Permutation Calculator

You're seating 8 people in 5 reserved chairs and need to know how many distinct seating arrangements exist. That's P(8, 5) = 6,720. Type n and r, get the count. The math is n! / (n−r)!, which is annoying to do by hand for any non-trivial input.

Permutations care about order: ABC, ACB, BAC are three different permutations. If order doesn't matter (you just want which 5 of the 8 attended, not their seating order), you want combinations instead — different formula, much smaller number.

The calculator handles values up to where the factorial overflows JavaScript's number precision, which is around n=170. Past that, you need arbitrary-precision arithmetic anyway.

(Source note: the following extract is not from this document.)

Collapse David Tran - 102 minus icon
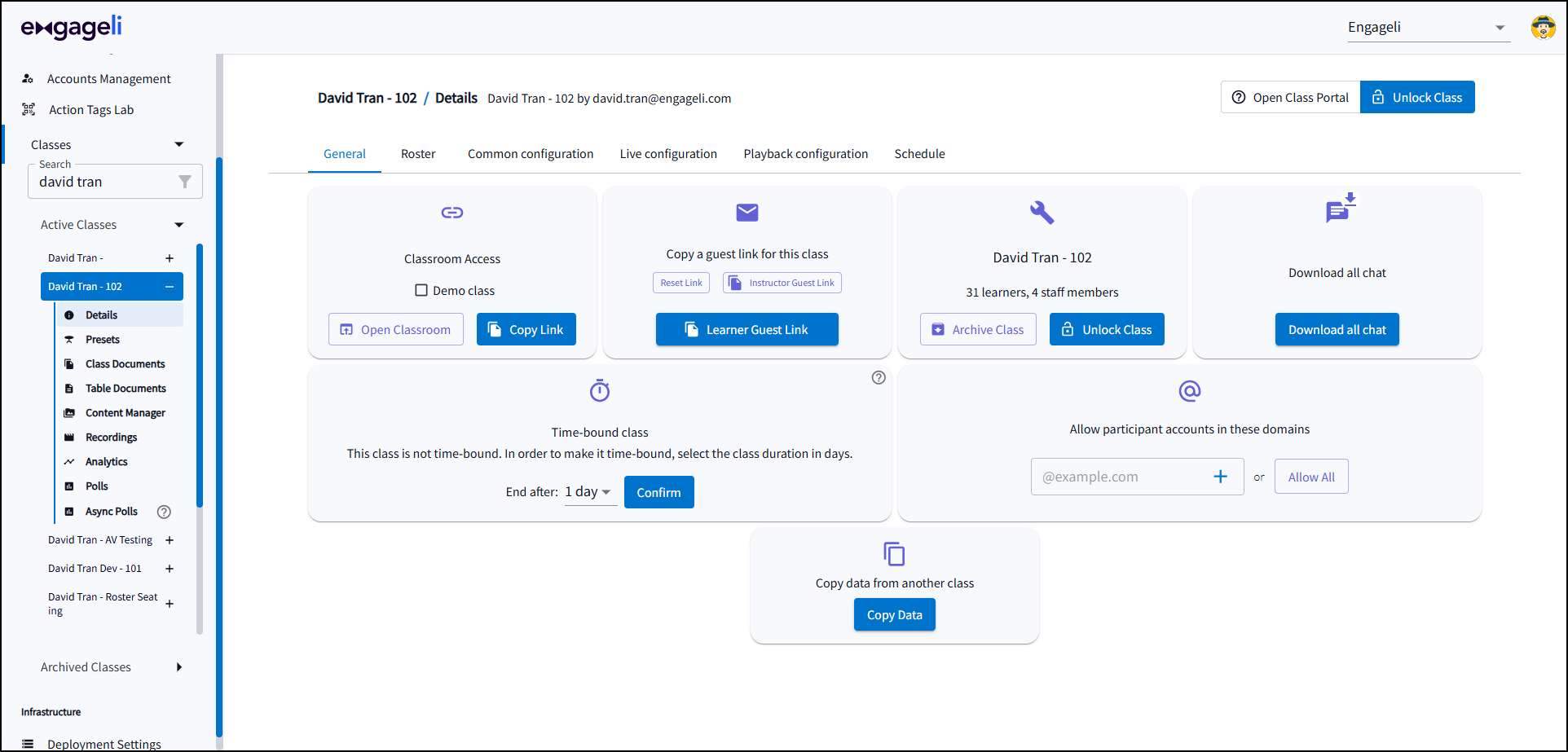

The permutation formula P(n, r) = n! / (n−r)! counts the number of ordered arrangements when you select r items from a pool of n distinguishable items. The factorial n! means n × (n−1) × (n−2) × ... × 1. So P(8, 5) = 8! / 3! = 40,320 / 6 = 6,720. The math expands fast: P(10, 10) = 10! = 3,628,800, and P(20, 10) is over 670 billion. By n = 50, the numbers exceed what any standard calculator can display without scientific notation.

A worked example: you have 5 finalists in a contest and the top 3 win first, second, and third place medals. How many possible ways could the medals get awarded? P(5, 3) = 5! / 2! = 120 / 2 = 60. Sixty distinct outcomes. If instead you're just picking 3 finalists to advance to the next round (no ordering — same group regardless of which order they're picked), you want combinations: C(5, 3) = P(5, 3) / 3! = 60 / 6 = 10. Same selection problem, very different counts based on whether order matters.

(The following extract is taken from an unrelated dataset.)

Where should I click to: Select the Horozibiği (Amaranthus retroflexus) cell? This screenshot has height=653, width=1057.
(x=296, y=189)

The distinction matters in real applications. Lottery odds: most lotteries are combinations because the order of numbers drawn doesn't matter for matching the ticket. Password strength: permutations because every arrangement of characters is a different password. Tournament brackets: depends on what you're counting — bracket arrangements (permutations) or possible final-four sets (combinations).

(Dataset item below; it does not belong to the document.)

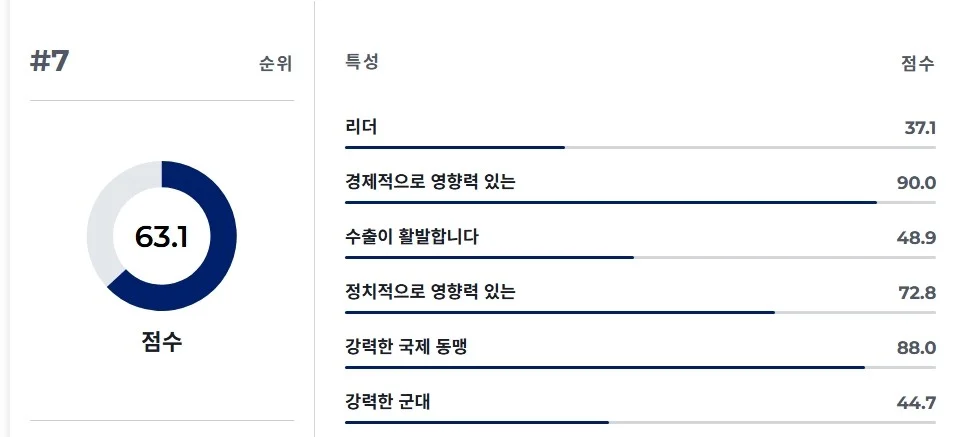Click the progress bar under 경제적으로 영향력 있는

point(610,202)
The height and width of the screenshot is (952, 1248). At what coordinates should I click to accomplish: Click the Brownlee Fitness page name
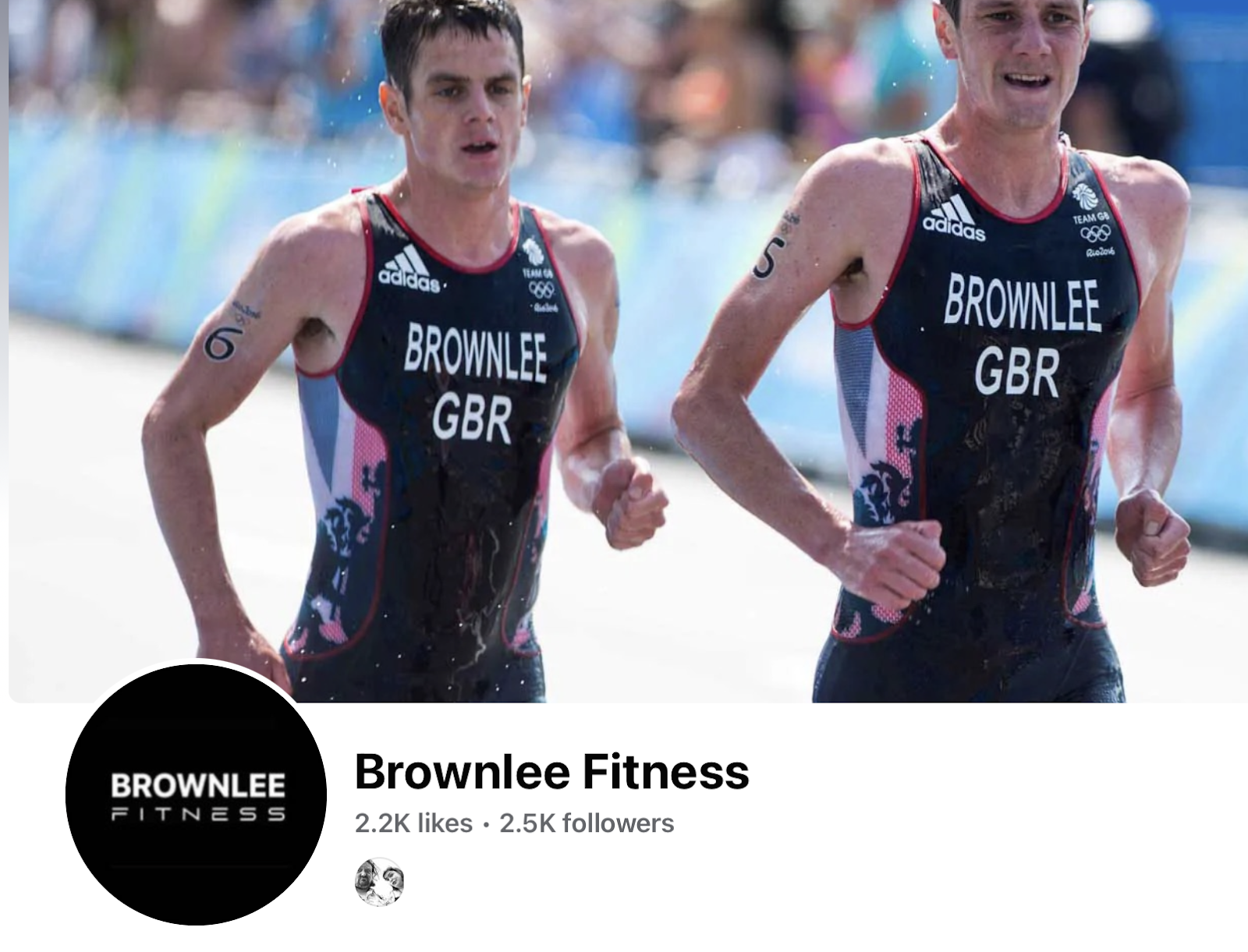(551, 771)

The calculator's hard limit is around n = 170 because that's where 170! reaches the limit of JavaScript's double-precision floating point. Past that you need arbitrary-precision arithmetic. For practical problems — committee selections, race finishes, password lengths, lottery odds — you're virtually never above n = 100, so the limit doesn't bite. If you're in cryptography territory where n = 1024, you'd want a different tool with bignum support.

When some items are identical, the standard formula overcounts. For arranging the letters in MISSISSIPPI (11 letters total: 1 M, 4 I's, 4 S's, 2 P's), the count is 11! / (1! × 4! × 4! × 2!) = 34,650 — much smaller than 11! = 39,916,800. The denominator divides out the indistinguishable rearrangements within each repeated letter group. The basic permutation calculator doesn't apply this adjustment automatically; for problems with duplicates, do the math separately.